The Tánaiste learned with grave disappointment of the recent decision by Pall to close its medical filter manufacturing operation in Tipperary with the loss of 155 jobs. The Tánaiste understands that the parent company has made a decision to transfer this line to Puerto Rico. The company currently employs a total of 230 people in the manufacture of medical and industrial filters in Tipperary town. While these job losses are regrettable, the Tánaiste is heartened that the remaining 75 people involved in the manufacture of industrial filters will continue in employment in Tipperary.
FÁS has already been in contact with company representatives to discuss a detailed programme to assist those who are being made redundant to find suitable alternative employment. FÁS has offered to make available its full range of support services including skills analysis, jobs placement, guidance and counselling interviews, identification of training needs and suitable training courses. FÁS will also ensure ongoing support and action to keep redundant workers in touch with the labour market.
In addition, Enterprise Ireland's south east region office, in association with the management of the Tipperary Enterprise and Technology Centre and Tipperary South Riding County Enterprise Board, is currently planning a clinic for the staff of Pall who wish to consider self-employment. The resources of all three bodies will be used, as appropriate, to give assistance to those employees who wish to set up their own enterprise.
In regard to positive developments in south Tipperary, the Tánaiste understands that the ALZA Corporation is currently building a 60,000 square feet facility in the IDA Ireland business park in Cashel. Scheduled to open later this year, the facility will manufacture patch technology products. Current employment is 22, but this is expected to grow to 100 employees at production stage. Total investment in the project is expected to be €162 million.
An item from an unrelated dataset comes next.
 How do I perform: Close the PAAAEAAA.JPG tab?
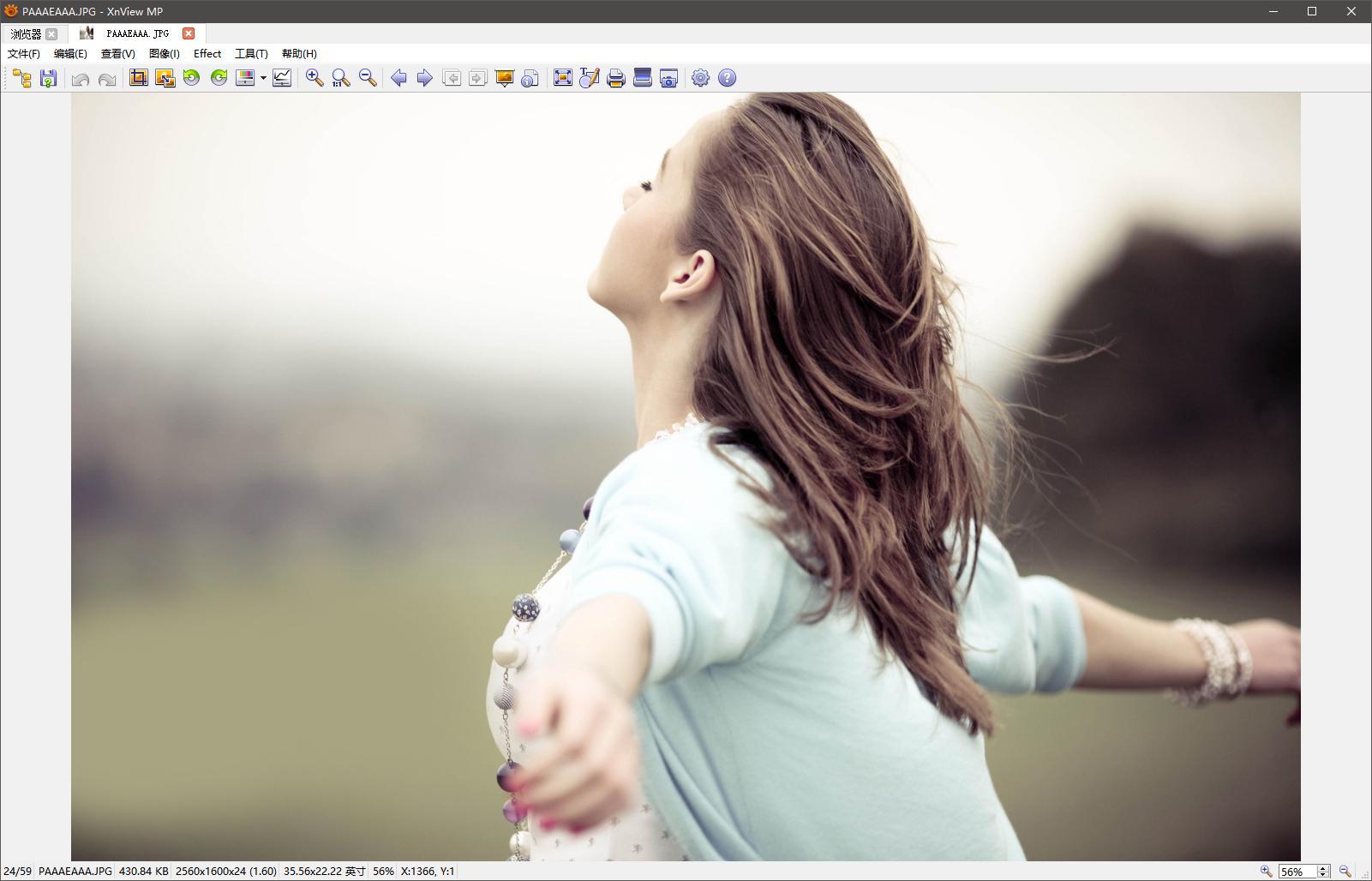(189, 33)
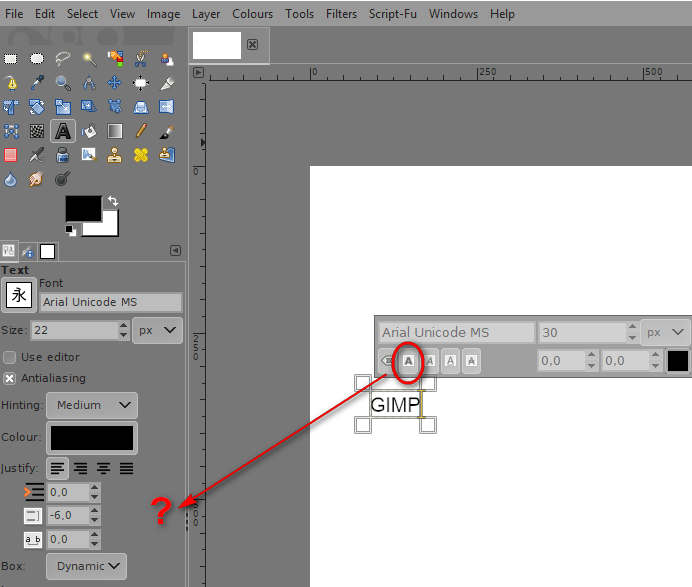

South Tipperary has a good range of foreign direct investment companies in the growing pharmaceutical and health care sectors. IDA Ireland will continue to promote Tipperary to potential investors, and the agency will also develop its business park in Tipperary town as an additional attraction. Planning permission has recently been secured to carry out an upgrade of the park by improving the entrance road and landscaping the site. An advance technology building of 16,000 sq. ft. will be built on the park this year. Additionally in the town, the former Namco building of 60,000 sq. ft. is available and being actively marketed by the agency.
IDA Ireland will focus on the growth sectors of international services, healthcare and pharmaceuticals. In addition, the information and communications sector is likely to have potential for the county in the medium and longer term. The IDA will work with existing clients in the county to encourage further new expansion activities. In the case of Pall, the company has indicated it is willing to be flexible in relation to future use of its building. This could free up an additional 170,000 sq ft of space, including 20,000 sq ft of clean room space, which can then be marketed to a new healthcare investor.
The Tipperary Enterprise and Technology Centre is now fully operational and nine micro-enterprises have set up to date. It is hoped a number of new enterprises will commence in the centre in the near future. In terms of increasing County Tipperary's attractiveness as a location for investment, the County Tipperary institute is currently operating two campuses, one in Clonmel with 300 students and the other in Thurles with 500 students. The Clonmel campus commenced courses in 2000 and is expecting the first graduate output in 2003. It is hoped to develop the institute's range of courses to take on more business and science students.
The State development agencies under the aegis of the Department of Enterprise, Trade and Employment are fully committed to the promotion of employment creation in south Tipperary, including Tipperary town. The agencies work closely with each other and the development bodies in the area, as well as other local bodies and interests in facilitating an integrated approach to enterprise development in south Tipperary.